Celebrating festivals from around the world is a wonderful way to introduce your children to the diversity of other cultures and religions. As festivals tend to be fun, family-centred events they’re the perfect way to involve your children. The Chinese New Year is being celebrated on February 14th 2010 and will mark the start of the Year of the Tiger.
1. As with most celebrations food plays a major part so why not cook up a Chinese meal and try using chopsticks. There are some recipes here that you might like. Or you could even try making your own fortune cookies and let the children write or draw the messages inside.
2. The traditional colour for the Chinese celebration is red so why not have a red day – wearing red clothes, eating red food, having a treasure hunt to find all your red toys and making a collage picture using lots of shades of red?
3. As it’s the year of the Tiger it would be fun to make tiger masks. We’ll be making one this week, so please come back and I’ll share how we made it.
4. In the Chinese culture the number 8 is considered lucky – so how about playing some number games based on 8s? You could draw a hopscotch grid using chalks in the garden working up from 1 to 8. Or write the numbers 1 to 8 on squares of card to make targets, lie them out in a line and see if you can throw beanbags on to the targets. Anyone who lands on the number 8 could win a small prize.
5. Red envelopes containing gifts of money are very often given at New Year. You could use this idea at home by drawing or writing messages on card, putting them into red envelopes and then posting them off to friends and grandparents. My children love getting real letters through the post so your child might like to address an envelope to themselves and wait and see how long it takes the postman to deliver it.
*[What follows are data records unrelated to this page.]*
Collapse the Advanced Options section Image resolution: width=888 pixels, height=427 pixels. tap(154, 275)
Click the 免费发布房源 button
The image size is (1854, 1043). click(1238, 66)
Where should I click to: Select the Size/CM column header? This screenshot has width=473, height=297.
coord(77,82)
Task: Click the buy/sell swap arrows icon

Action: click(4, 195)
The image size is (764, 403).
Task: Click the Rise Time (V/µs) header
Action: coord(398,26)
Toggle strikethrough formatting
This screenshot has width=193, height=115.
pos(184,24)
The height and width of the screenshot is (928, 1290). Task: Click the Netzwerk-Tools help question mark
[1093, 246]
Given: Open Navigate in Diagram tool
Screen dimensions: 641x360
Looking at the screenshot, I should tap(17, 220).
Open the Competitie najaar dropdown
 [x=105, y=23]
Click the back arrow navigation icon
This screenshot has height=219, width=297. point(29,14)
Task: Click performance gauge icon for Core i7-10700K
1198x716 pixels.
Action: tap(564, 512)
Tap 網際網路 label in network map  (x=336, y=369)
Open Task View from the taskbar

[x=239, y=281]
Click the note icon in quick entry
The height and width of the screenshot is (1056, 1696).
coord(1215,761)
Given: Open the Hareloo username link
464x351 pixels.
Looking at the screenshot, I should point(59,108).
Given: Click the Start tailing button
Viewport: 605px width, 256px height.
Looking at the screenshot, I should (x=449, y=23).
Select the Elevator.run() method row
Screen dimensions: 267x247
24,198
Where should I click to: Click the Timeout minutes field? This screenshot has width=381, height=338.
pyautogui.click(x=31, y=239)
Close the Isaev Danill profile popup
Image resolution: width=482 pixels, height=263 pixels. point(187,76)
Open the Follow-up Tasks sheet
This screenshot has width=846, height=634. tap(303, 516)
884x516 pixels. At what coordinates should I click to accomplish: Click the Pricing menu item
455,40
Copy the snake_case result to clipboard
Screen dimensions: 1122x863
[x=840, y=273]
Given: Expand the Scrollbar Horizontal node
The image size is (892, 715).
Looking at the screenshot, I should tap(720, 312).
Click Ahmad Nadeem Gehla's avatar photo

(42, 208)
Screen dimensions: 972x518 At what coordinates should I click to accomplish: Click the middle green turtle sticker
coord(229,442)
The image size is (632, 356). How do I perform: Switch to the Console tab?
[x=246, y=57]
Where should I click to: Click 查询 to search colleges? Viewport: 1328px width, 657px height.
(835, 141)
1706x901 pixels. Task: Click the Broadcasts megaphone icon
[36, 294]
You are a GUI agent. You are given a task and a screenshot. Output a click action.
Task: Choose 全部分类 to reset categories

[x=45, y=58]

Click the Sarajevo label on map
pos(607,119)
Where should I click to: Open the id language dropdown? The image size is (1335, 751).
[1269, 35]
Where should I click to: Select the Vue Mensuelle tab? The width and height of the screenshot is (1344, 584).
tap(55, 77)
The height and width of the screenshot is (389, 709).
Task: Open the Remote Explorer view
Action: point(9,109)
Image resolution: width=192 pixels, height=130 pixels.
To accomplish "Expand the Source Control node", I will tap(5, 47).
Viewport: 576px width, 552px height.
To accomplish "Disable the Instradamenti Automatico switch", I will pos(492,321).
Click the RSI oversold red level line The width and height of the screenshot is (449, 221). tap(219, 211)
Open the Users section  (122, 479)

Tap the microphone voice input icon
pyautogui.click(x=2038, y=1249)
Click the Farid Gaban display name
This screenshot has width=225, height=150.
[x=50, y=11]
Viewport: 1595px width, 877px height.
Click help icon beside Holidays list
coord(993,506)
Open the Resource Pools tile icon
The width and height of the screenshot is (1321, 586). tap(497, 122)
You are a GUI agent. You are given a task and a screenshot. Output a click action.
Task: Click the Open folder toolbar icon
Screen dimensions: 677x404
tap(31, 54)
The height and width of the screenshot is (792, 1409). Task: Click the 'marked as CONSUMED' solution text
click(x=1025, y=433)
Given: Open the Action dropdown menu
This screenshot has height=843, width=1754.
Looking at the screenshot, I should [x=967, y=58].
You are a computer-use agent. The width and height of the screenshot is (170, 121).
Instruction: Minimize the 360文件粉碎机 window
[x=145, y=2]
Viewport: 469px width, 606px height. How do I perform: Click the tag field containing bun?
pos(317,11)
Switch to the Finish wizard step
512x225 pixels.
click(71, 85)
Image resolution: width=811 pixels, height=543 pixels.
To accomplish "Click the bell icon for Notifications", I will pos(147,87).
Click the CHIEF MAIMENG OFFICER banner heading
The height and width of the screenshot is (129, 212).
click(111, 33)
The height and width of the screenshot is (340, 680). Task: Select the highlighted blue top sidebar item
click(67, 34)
6. Although it’s the year of the tiger, the dragon also makes an appearance at New Year to chase away any evil spirits. You can watch a New Year dragon dance, and your children could even try to do one themselves.
7. You can also introduce the idea that people speak different languages and write in different ways around the world. Can your kids try saying ‘Gung hei fat choi!’ which means Happy New Year! You can see samples of Chinese script here and here, and even do some translation here. Nurturestore in Chinese is 哺育商店 .
We’ve got some more New Year ideas coming this week including tiger masks and puppets, lantern making and a round up of Tiger books, so please pop back for a look – or use the Facebook fanpage or add Nurturestore to your reader for regular updates.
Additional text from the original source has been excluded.